**Source excerpt**
++++

Trust in Numbers: The Pursuit of Objectivity in Science and Public Life
- Author: Theodore Porter
- Language: English
- Subjects: Sociology of quantification Politics History of Statistics
- Publisher: Princeton University Press
- Publication date: 1995
- Pages: 328
- ISBN: 978-0691029085

= Trust in Numbers =

1995 non-fiction book by Theodore Porter

Trust in Numbers: The Pursuit of Objectivity in Science and Public Life is a book by Theodore Porter, published in 1995 by Princeton University Press, that proposes that quantification in public life is driven by bureaucratic necessities to obtain legitimacy through objectivity.

== Synopsis==
In Trust in Numbers: The Pursuit of Objectivity in Science and Public Life, Theodore Porter reverses the classic notion that quantification descends from the successes of natural sciences being adopted by other disciplines, to investigate instead the opposite movement, whereby quantification is driven by political, administrative and bureaucratic necessities to standardize, communicate, and obtain legitimacy through objectivity.The appeal of numbers is especially compelling to bureaucratic officials who lack the mandate of a popular election, or divine right, p. 8.After noting how officials fear being criticized for arbitrariness and bias, he concludes:A decision made by the numbers (or by explicit rules of some other sort) has at least the appearance of being fair and impersonal, p. 8.Thus, "trust may sometimes be based less on the solidity of the numbers themselves than on the needs of expert and client communities".

==Analysis==
Defined as the book that comes closest to establishing a common theoretical language for sociology of quantification, the work of Porter adopts a historical and sociological style of analysis that is indebted to Bruno Latour and Steven Shapin. An important element of Porter's analysis concerns the meaning of objectivity and how it has arisen historically, and what role numbers have played in its construction. For Porter, 'mechanical objectivity' is sought and obtained via quantitative methods that ensure a procedural forms of accountability. He calls these procedures 'technologies of distance' that ensure compliance with impersonal rules excluding bias and personal preferences.

++++

[Dataset entries]
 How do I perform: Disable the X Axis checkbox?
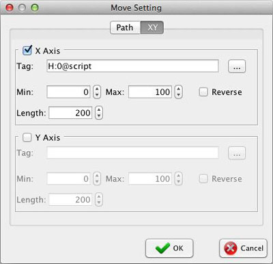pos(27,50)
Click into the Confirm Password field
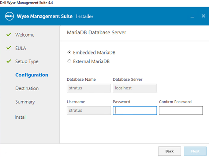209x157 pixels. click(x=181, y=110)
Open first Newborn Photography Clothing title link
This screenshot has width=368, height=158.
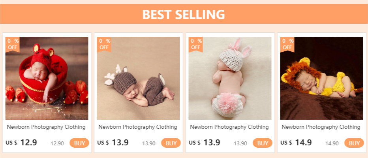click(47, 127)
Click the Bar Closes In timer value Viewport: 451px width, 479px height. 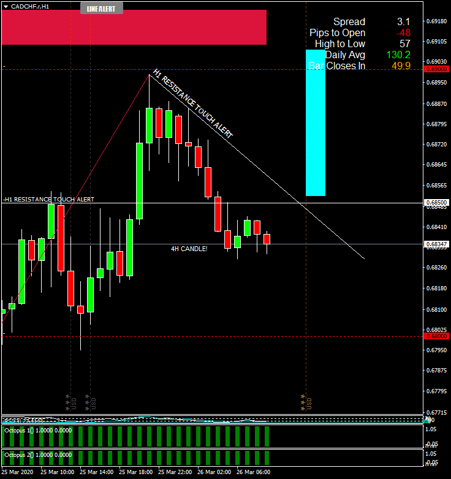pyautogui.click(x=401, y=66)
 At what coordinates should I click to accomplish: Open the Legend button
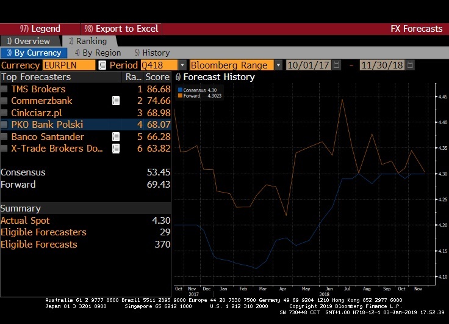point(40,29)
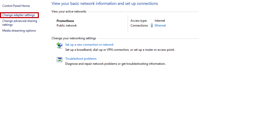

++++

**Exercise task**
In the source excerpt on Trust in Numbers, what term does Porter use for the procedures that ensure compliance with impersonal rules excluding bias and personal preferences?

**Exercise response**
He calls them "technologies of distance."